Eric Lamaze and Hickstead: Lamaze was a successful showjumper and with his horse, Hickstead won the Olympic Gold Medal in Individual Jumping in the 2008 Olympics and the Silver in Team Jumping. Hickstead passed away in 2011, and Lamaze won a Bronze in Individual Jumping at the 2016 Olympics with his new horse, Derly Chin De Muze.
Steve Nash: Nash played 18 seasons in the National Basketball Association playing for Phoenix, Dallas and the Los Angeles Lakers. The Point Guard blossomed in the second half of his career, where he was a two-time MVP, three-time First Team All-NBA, eight-time All-Star and five-time Assists Leader. Nash won the Lou Marsh Trophy in 2005, and the Lionel Conacher Award three times (2002, 2005 & 2006), and he was inducted into the Naismith Basketball Hall of Fame in 2018.
The five new builders are:
Duncan Campbell: A teenage athlete from Winnipeg, Manitoba, Campbell broke his neck while diving at age 17, breaking his neck and paralyzing from the waist down. Campbell co-invented “murderball”, which morphed into wheelchair rugby. Nicknamed the “Quadfather”, Campbell was inducted into the BC Sports Hall of Fame in 2015.
Sheldon Kennedy: Kennedy had a ten-year career in the National Hockey League.

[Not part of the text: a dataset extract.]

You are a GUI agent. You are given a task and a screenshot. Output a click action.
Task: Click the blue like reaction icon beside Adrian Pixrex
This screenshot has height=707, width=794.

Late in his career, he came forward with how he was sexually abused by his junior hockey coach. Following that admission, he raised awareness for sexual abuse victims, which included rollerblading across Canada. He was named to the Order of Hockey of Canada this year, and remains a leading advocate in fighting sexual abuse.
Judy Kent: Kent was a past President of Commonwealth Games Canada.
Willie O’Ree: O’Ree was the first black hockey player to reach the National Hockey League, participating in 41 Games with the Boston Bruins. The trailblazer from Fredericton, New Brunswick was chosen for the Hockey Hall of Fame in 2018.
Ross Powless: Powless was a Mohawk lacrosse player of Six Nations, and he helped build the sport across the country.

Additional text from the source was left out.